>>>

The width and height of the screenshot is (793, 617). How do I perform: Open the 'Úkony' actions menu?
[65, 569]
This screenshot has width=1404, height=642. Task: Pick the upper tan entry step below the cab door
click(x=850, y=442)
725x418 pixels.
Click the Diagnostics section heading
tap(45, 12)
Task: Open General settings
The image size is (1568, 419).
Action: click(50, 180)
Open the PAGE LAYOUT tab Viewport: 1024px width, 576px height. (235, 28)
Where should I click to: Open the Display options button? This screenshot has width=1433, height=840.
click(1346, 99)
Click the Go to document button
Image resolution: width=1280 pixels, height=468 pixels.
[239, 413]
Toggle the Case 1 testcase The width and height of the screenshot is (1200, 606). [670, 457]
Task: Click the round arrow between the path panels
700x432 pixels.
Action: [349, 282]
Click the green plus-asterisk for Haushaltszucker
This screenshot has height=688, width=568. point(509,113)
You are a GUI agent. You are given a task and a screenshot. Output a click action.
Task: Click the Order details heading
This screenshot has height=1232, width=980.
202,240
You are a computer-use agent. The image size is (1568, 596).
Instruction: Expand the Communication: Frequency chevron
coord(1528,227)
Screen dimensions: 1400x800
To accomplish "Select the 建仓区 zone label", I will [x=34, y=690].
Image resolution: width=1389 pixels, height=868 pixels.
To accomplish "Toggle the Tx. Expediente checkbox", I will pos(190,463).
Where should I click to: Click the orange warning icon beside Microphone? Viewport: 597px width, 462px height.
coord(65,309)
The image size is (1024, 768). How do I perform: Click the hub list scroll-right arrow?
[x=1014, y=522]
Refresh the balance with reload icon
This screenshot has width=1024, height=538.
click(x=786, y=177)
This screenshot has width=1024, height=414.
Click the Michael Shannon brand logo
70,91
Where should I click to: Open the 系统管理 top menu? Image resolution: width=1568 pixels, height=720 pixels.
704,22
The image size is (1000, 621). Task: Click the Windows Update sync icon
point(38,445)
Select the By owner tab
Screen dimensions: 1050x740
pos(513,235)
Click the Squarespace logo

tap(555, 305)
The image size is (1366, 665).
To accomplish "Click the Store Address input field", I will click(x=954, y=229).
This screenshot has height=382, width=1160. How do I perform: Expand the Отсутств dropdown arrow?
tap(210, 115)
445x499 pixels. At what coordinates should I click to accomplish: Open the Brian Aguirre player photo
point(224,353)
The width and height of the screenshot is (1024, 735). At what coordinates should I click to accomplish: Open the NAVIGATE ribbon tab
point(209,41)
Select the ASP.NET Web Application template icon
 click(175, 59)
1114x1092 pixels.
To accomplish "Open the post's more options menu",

<<<

Give back exactly the material above from its opening line to the line bearing "You are a computer-use".

- Result -
The width and height of the screenshot is (793, 617). How do I perform: Open the 'Úkony' actions menu?
[65, 569]
This screenshot has width=1404, height=642. Task: Pick the upper tan entry step below the cab door
click(x=850, y=442)
725x418 pixels.
Click the Diagnostics section heading
tap(45, 12)
Task: Open General settings
The image size is (1568, 419).
Action: click(50, 180)
Open the PAGE LAYOUT tab Viewport: 1024px width, 576px height. (235, 28)
Where should I click to: Open the Display options button? This screenshot has width=1433, height=840.
click(1346, 99)
Click the Go to document button
Image resolution: width=1280 pixels, height=468 pixels.
[239, 413]
Toggle the Case 1 testcase The width and height of the screenshot is (1200, 606). [670, 457]
Task: Click the round arrow between the path panels
700x432 pixels.
Action: [349, 282]
Click the green plus-asterisk for Haushaltszucker
This screenshot has height=688, width=568. point(509,113)
You are a GUI agent. You are given a task and a screenshot. Output a click action.
Task: Click the Order details heading
This screenshot has height=1232, width=980.
202,240
You are a computer-use agent. The image size is (1568, 596).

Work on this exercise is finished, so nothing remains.